Alguns lugares possuem um tipo de vibração inexplicavelmente sedutora. Podemos não ver nada de diferente, mas a sensação no ar nos arrebata, como se estivéssemos de fato vislumbrando o extraordinário. Um prazer no estar... ali, e em nenhum outro local.
Buenos Aires exerce este tipo de fascínio sobre o meu espírito. Me encanta!
Por lá, recebi uma severa crítica dizendo que o tempo que eu dedicava a este blog, aos meus contos, à arte e à literatura não me levariam a nada. Tudo isto apenas me desvia e não produz de fato nenhum resultado. Magoei! Até pensei em dedicar-me menos ou largar esta tarefa, que de fato, em termos monetários não me traz nenhuma receita ao mesmo tempo que demanda muito tempo. Me senti como os tantos escritores que vi na FLIP e outros dos quais li as biografias e que diziam que jamais tiveram compreensão no seu labor.

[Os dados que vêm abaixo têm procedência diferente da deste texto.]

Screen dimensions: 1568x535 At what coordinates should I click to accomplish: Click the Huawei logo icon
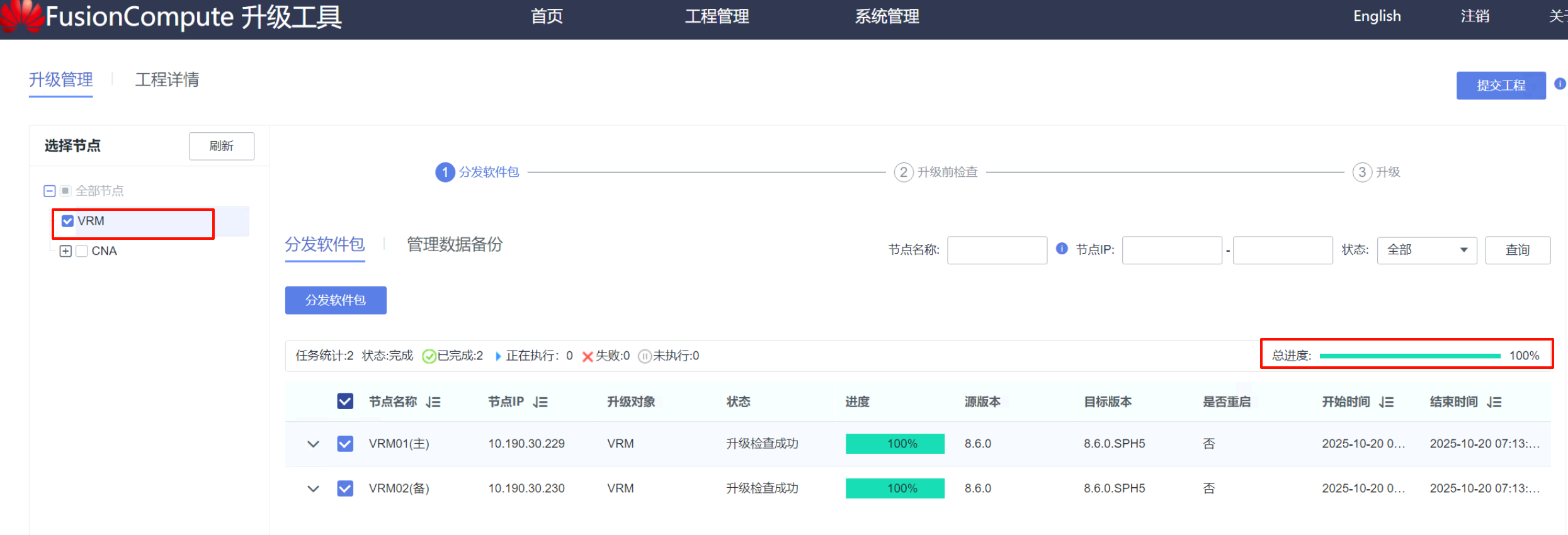21,16
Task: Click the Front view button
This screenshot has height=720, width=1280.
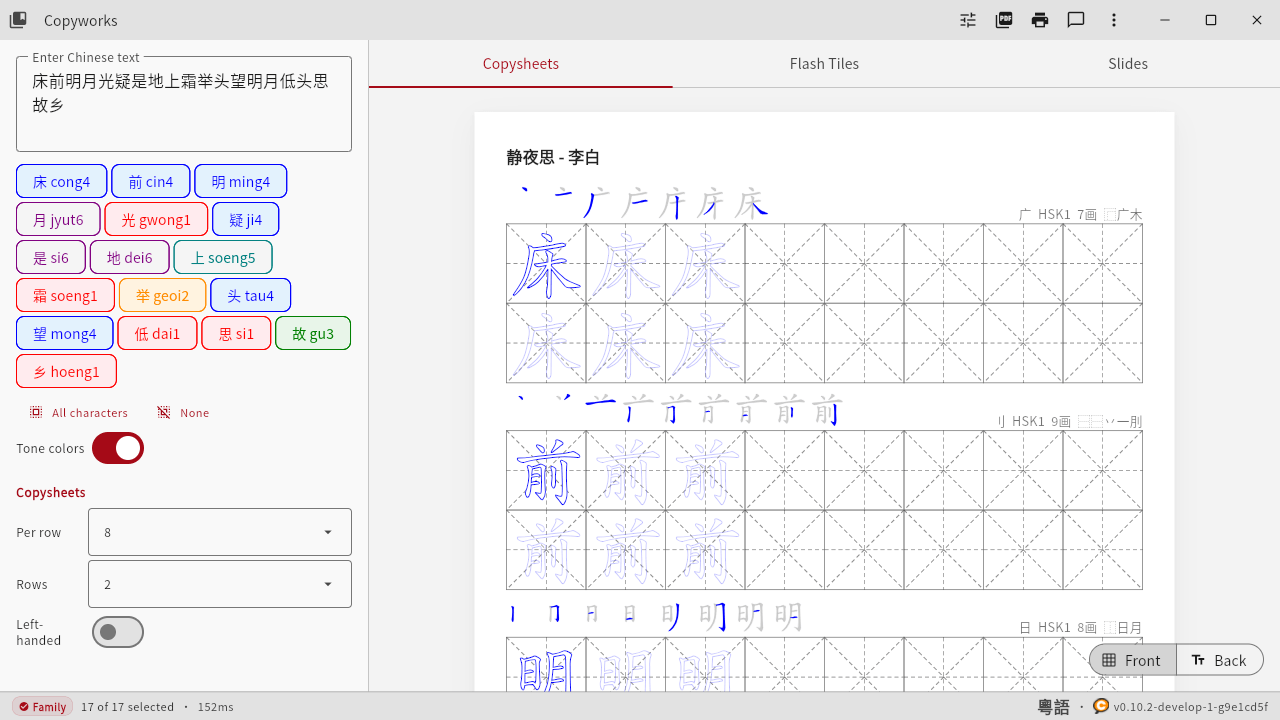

De fato, escrever ainda não é visto como algo que merece reconhecimento no Brasil. Um dia eu vi a Fernanda Young dizer que o único escritor brasileiro que vive apenas de escrever é o Paulo Coelho. Na maioria dos casos blogs bonitinhos ou que tenham um nome mais apelativo são mais visitados que aqueles que realmente podem produzir algo importante.


Sempre senti que para escrever coisas interessantes não bastava ler algo importante ou ter uma idéia brilhante. Escrever bem é resultado de experiências multifacetadas. Para isto ,é preciso ouvir música de qualidade, ver filmes que a Blockbuster não gosta, visitar museus, prestar a atenção nas pessoas e conversar sobre assuntos que a maior parte das pessoas não consegue e chama pejorativamente de papo-cabeça.

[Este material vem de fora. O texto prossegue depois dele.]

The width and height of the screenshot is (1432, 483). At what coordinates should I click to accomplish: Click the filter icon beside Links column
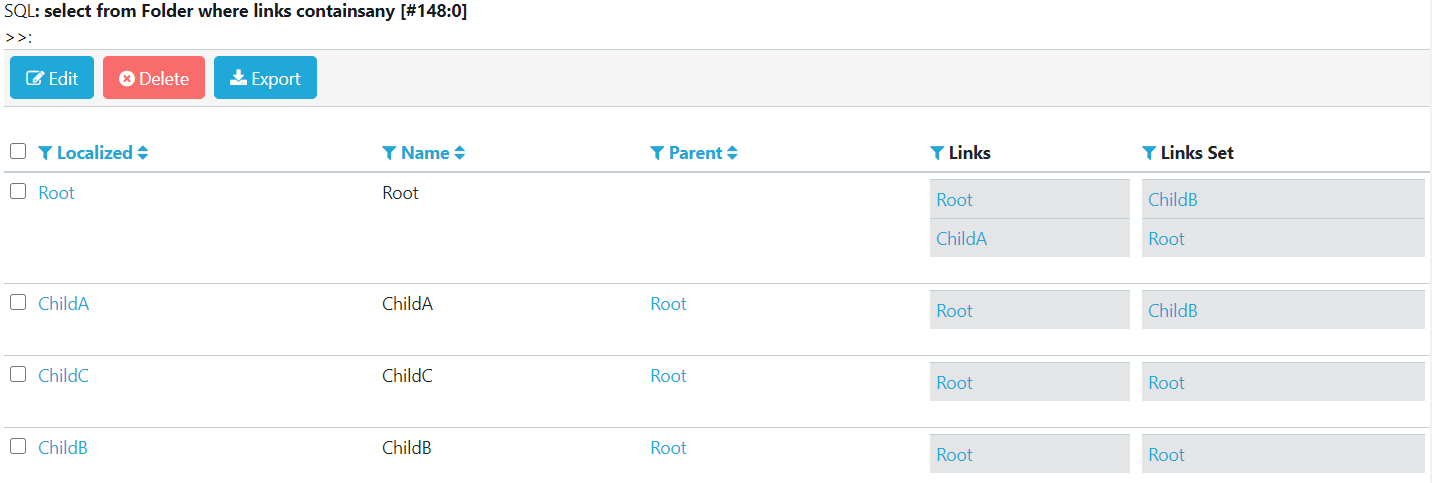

Eu estava “escrevendo” no MALBA, o Museu de Arte Latinoamericana de Buenos Aires, ainda cindido pela crítica. Foi então que me deparei com uma camiseta com um texto do Paul Auster.
Para concluir, estou aqui publicando mais um artigo, a camiseta está no meu armário e eu não preciso dizer mais nada.

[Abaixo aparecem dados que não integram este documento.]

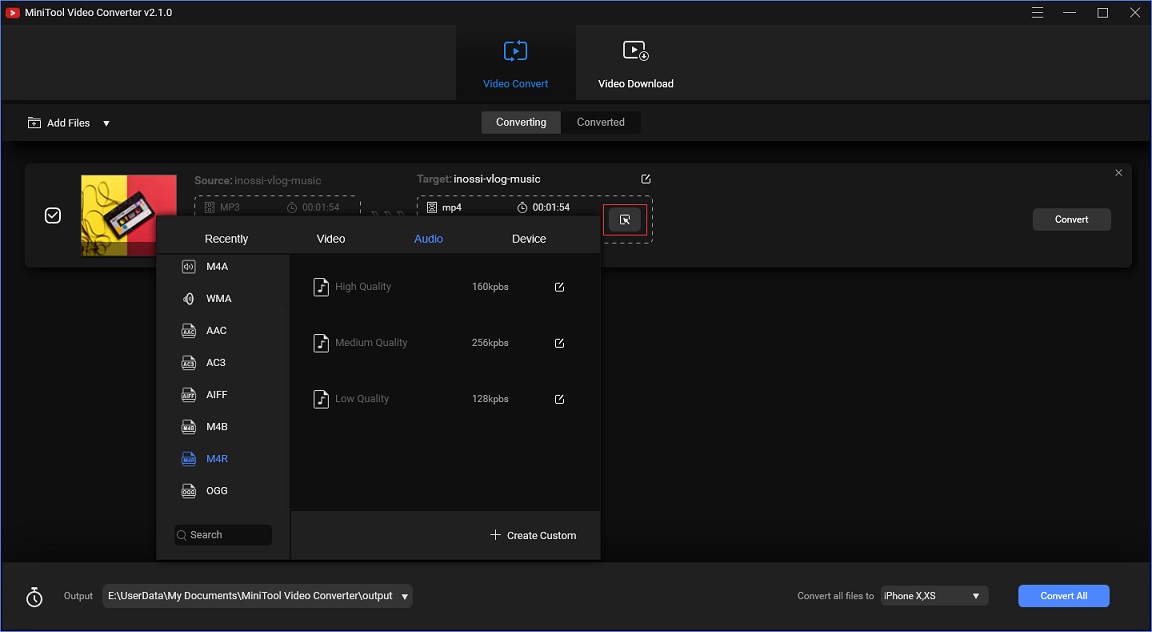Image resolution: width=1152 pixels, height=632 pixels.
Task: Click the edit icon next to target file name
Action: [646, 179]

" Trabaja cuando el espíritu le impulsa a ello y el resto del tiempo vagabundea libremente, deambulando por las calles de la ciudad como un flâneur del siglo XIX, dejándose guiar por su instinto. Pasea, asiste a museos y galerías, ve películas a cualquier hora del día, lee libros en los bancos de la plaza. No está sometido al reloj como lo están otras personas. En consecuencia, nunca tiene la sensación de estar perdiendo el tiempo. Eso no significa que no sea productivo, pero el muro que separa el trabajo y el ocio se han desmoronado para él hasta tal punto que apenas se da cuenta de su existencia. Esto le ayuda, ya que las mejores ideas siempre se le ocurren cuando está lejos de su estudio. En ese sentido, para él todo entra en la categoría de trabajo. Comer es trabajar, viajar es trabajar, sentarse con un amigo en un bar a medianoche es trabajar. A pesar de las apariencias, apenas hay un momento en que no está trabajando."